Task prompt:
Could you copy each line of the listing below that has the word "width"?

Records for this exercise:
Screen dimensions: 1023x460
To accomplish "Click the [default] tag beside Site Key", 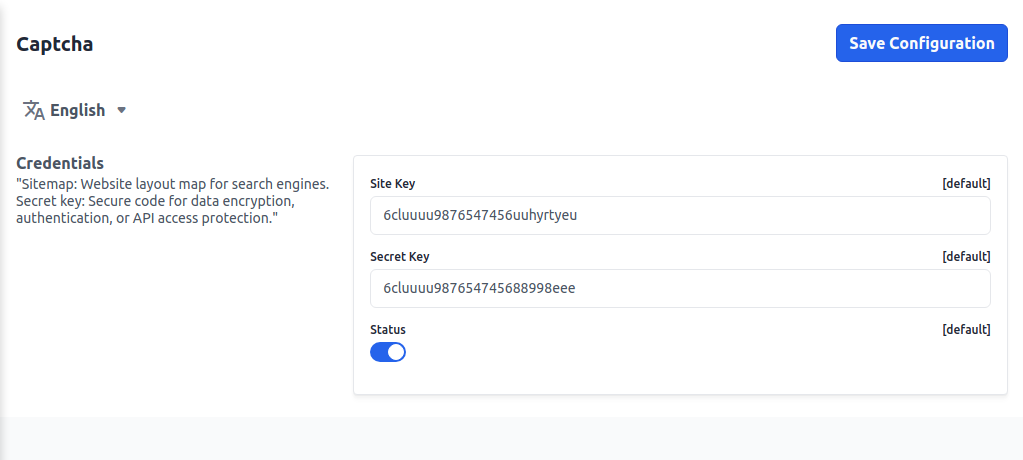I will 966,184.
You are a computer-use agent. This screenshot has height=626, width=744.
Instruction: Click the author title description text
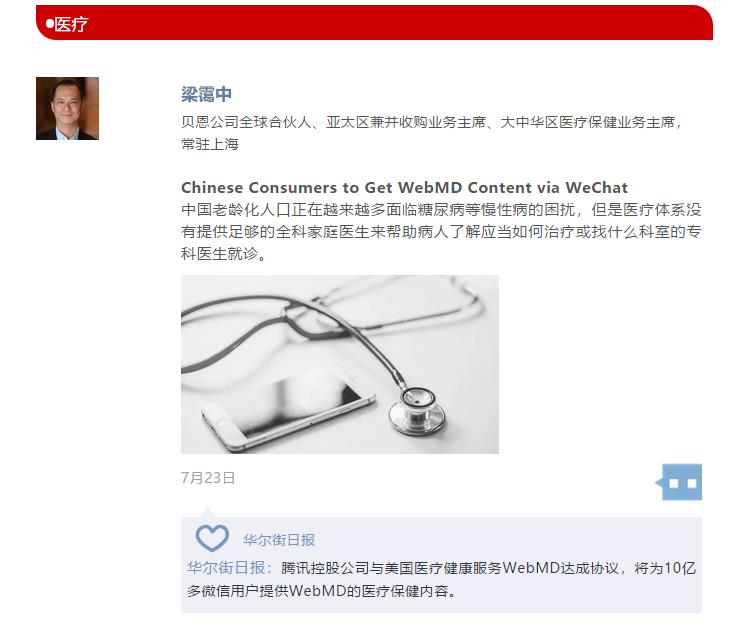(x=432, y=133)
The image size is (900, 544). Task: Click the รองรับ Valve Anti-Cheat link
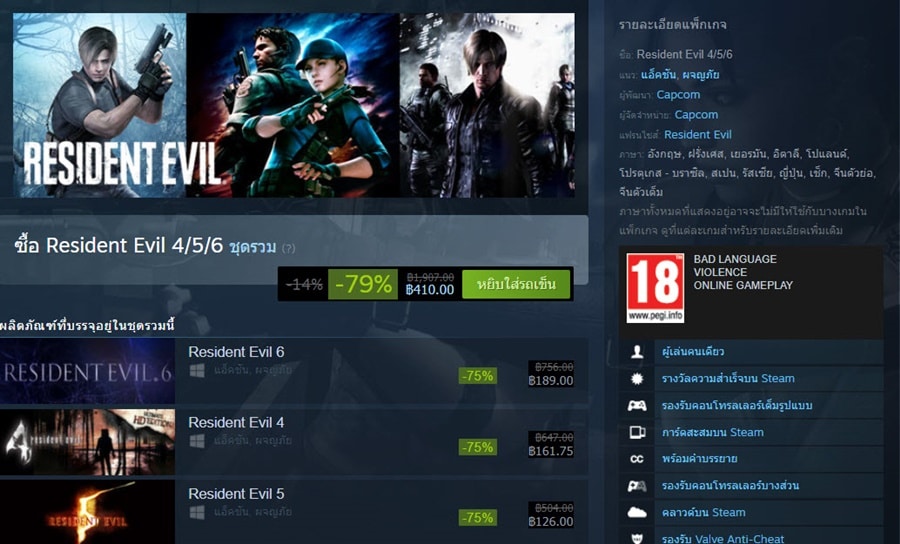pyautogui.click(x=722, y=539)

...

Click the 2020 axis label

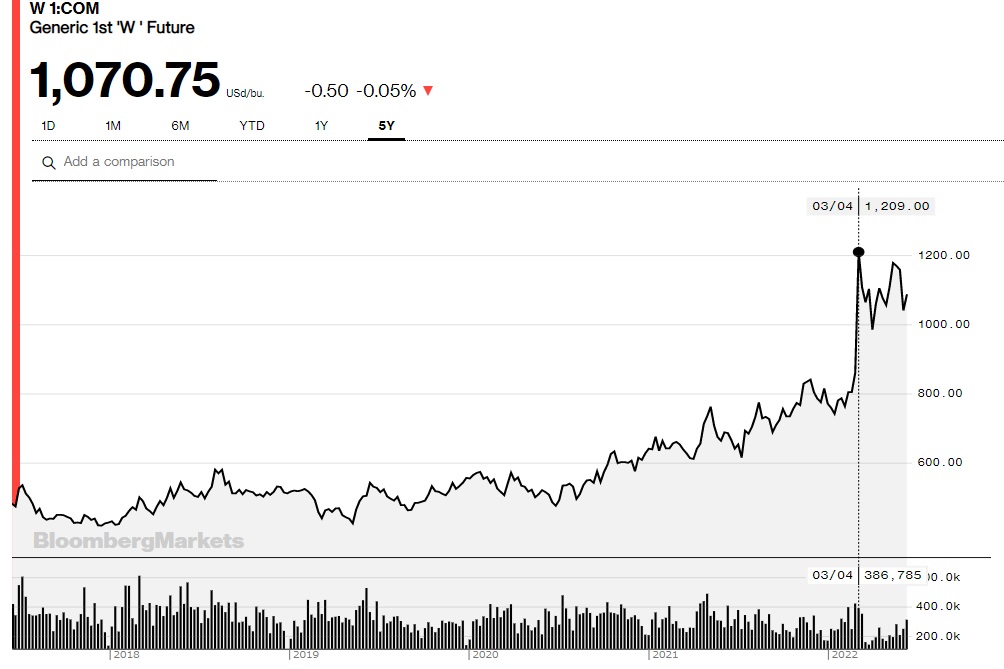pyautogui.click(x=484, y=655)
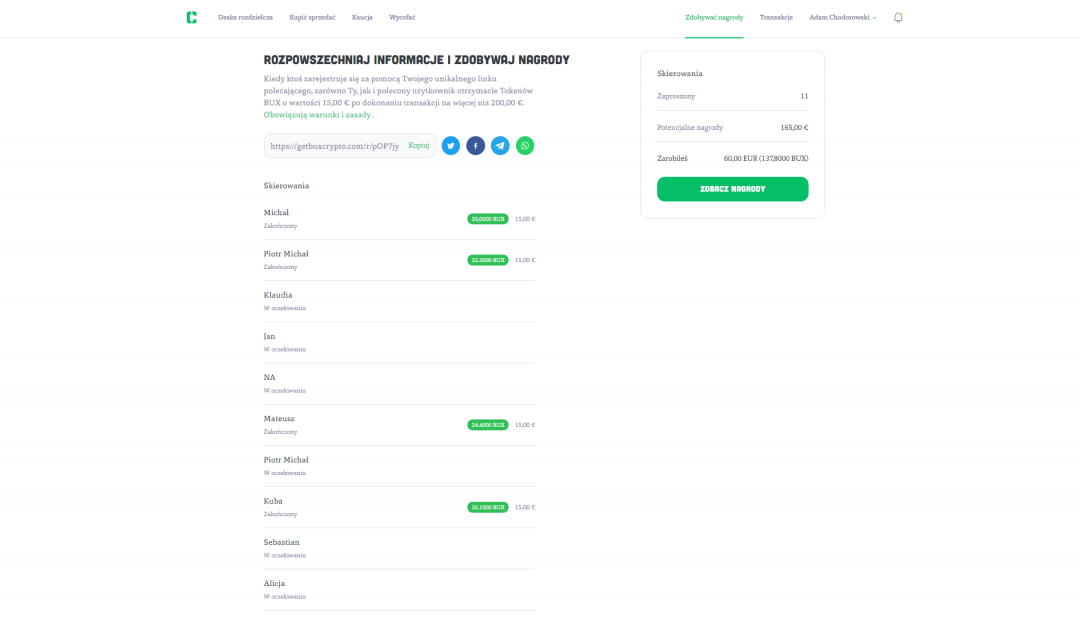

==

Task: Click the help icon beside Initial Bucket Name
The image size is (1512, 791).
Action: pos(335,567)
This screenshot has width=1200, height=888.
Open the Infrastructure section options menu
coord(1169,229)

Output of the exercise:
You are a computer-use agent. This screenshot has height=626, width=744.
This screenshot has width=1200, height=888.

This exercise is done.